What this task involves:
Output range, inclusive: from the line containing "Magik (508, 1559)" to the line containing "[Twitter] (426, 1360)". Restate those lines from the data below word for word and only those.
::::::
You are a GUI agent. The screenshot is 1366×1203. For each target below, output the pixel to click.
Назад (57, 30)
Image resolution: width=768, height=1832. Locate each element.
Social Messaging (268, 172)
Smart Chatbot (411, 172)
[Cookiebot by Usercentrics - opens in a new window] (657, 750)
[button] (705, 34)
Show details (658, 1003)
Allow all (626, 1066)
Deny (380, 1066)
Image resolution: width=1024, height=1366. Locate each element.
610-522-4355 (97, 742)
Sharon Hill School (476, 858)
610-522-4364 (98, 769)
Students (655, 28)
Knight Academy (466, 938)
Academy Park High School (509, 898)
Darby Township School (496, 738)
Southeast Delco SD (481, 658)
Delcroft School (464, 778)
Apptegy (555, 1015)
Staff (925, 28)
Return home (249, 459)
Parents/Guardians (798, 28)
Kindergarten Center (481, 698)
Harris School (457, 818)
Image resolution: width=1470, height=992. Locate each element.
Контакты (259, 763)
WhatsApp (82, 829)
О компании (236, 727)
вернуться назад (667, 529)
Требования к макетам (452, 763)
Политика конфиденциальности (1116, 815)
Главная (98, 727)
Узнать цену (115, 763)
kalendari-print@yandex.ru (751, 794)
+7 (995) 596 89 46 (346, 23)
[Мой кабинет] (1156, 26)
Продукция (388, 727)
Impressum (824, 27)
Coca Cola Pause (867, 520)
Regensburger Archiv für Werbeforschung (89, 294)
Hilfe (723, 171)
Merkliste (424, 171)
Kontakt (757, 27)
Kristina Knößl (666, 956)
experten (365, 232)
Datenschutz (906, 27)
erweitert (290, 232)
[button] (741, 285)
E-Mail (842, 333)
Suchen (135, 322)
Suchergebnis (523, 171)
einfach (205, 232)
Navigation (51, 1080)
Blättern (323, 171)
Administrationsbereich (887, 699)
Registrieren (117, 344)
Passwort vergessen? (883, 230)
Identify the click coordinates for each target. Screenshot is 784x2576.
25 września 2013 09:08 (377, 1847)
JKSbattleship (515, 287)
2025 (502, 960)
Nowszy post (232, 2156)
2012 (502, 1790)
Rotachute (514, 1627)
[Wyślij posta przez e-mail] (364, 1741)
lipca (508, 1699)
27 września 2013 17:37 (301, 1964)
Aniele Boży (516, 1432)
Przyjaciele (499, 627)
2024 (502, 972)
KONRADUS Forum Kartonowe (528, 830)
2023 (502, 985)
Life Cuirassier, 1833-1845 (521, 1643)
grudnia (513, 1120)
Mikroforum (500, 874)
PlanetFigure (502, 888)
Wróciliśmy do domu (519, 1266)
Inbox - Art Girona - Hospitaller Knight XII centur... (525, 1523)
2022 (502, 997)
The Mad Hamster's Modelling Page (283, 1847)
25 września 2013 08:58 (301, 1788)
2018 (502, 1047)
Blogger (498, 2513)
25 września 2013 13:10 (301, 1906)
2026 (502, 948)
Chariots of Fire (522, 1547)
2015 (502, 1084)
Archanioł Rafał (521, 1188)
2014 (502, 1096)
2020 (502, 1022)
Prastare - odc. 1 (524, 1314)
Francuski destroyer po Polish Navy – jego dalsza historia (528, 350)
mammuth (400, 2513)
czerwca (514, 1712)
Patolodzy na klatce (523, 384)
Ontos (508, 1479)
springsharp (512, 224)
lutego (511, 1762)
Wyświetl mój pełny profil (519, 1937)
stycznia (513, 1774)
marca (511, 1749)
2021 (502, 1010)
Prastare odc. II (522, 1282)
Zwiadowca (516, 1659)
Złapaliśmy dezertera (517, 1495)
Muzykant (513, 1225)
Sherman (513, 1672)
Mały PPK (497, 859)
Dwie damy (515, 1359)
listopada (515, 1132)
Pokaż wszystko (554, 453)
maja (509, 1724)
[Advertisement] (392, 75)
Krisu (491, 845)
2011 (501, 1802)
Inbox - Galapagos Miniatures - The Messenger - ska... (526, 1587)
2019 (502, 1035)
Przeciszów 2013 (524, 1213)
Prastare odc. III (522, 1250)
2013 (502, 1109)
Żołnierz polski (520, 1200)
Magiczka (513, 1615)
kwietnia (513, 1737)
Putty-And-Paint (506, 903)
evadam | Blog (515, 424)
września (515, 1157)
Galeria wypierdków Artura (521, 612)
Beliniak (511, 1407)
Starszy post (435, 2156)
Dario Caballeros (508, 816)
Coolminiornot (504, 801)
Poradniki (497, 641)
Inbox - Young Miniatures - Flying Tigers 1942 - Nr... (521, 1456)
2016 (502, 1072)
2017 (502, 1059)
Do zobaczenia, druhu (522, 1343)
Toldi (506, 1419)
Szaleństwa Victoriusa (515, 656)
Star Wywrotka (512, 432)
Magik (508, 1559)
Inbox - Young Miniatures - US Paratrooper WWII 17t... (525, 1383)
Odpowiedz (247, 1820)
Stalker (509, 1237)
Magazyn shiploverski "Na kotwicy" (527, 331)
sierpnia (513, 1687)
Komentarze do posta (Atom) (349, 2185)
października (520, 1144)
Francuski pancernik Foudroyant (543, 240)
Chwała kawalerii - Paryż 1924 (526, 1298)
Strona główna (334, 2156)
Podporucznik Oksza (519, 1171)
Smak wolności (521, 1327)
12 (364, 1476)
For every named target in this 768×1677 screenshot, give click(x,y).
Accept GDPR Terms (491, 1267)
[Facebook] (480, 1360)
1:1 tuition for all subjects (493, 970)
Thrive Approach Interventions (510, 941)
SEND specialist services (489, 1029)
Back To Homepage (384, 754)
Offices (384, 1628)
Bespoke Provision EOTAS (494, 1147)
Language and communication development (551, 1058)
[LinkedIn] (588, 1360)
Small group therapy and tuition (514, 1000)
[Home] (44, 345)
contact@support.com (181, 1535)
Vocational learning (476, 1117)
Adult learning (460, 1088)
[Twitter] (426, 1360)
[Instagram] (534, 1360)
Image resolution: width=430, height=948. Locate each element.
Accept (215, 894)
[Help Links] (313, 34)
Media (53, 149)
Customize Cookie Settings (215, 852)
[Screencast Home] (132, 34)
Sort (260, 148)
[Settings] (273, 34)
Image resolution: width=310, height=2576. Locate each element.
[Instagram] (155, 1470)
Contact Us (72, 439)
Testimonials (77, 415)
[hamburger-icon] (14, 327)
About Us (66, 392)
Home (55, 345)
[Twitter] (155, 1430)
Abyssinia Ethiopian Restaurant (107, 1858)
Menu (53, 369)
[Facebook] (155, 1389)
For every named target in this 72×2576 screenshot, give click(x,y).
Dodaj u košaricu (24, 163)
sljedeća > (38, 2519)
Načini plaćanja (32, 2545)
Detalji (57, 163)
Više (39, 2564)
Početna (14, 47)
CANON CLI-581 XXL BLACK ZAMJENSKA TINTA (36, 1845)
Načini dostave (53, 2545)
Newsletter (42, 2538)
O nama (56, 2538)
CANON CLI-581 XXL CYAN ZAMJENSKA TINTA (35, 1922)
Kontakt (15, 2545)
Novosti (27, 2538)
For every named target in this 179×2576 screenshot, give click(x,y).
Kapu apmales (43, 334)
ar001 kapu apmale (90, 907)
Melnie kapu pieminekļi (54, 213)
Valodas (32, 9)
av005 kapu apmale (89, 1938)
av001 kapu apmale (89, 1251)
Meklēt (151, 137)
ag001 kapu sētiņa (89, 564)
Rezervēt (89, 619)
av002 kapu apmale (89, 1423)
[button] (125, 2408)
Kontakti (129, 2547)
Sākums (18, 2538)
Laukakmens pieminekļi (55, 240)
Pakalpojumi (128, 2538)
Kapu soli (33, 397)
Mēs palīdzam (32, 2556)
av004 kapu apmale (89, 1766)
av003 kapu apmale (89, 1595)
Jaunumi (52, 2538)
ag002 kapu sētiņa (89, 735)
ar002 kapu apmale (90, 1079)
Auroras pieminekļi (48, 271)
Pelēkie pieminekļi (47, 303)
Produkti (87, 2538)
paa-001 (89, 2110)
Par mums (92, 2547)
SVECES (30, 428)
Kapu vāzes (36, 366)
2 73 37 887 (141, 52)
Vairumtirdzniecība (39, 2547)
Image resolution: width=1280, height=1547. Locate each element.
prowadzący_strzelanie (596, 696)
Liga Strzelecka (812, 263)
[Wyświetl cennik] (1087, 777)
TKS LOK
::::::
Your solution:
Magik (508, 1559)
Inbox - Young Miniatures - US Paratrooper WWII 17t... (525, 1383)
Odpowiedz (247, 1820)
Stalker (509, 1237)
Magazyn shiploverski "Na kotwicy" (527, 331)
sierpnia (513, 1687)
Komentarze do posta (Atom) (349, 2185)
października (520, 1144)
Francuski pancernik Foudroyant (543, 240)
Chwała kawalerii - Paryż 1924 (526, 1298)
Strona główna (334, 2156)
Podporucznik Oksza (519, 1171)
Smak wolności (521, 1327)
12 (364, 1476)
For every named target in this 768×1677 screenshot, give click(x,y).
Accept GDPR Terms (491, 1267)
[Facebook] (480, 1360)
1:1 tuition for all subjects (493, 970)
Thrive Approach Interventions (510, 941)
SEND specialist services (489, 1029)
Back To Homepage (384, 754)
Offices (384, 1628)
Bespoke Provision EOTAS (494, 1147)
Language and communication development (551, 1058)
[LinkedIn] (588, 1360)
Small group therapy and tuition (514, 1000)
[Home] (44, 345)
contact@support.com (181, 1535)
Vocational learning (476, 1117)
Adult learning (460, 1088)
[Twitter] (426, 1360)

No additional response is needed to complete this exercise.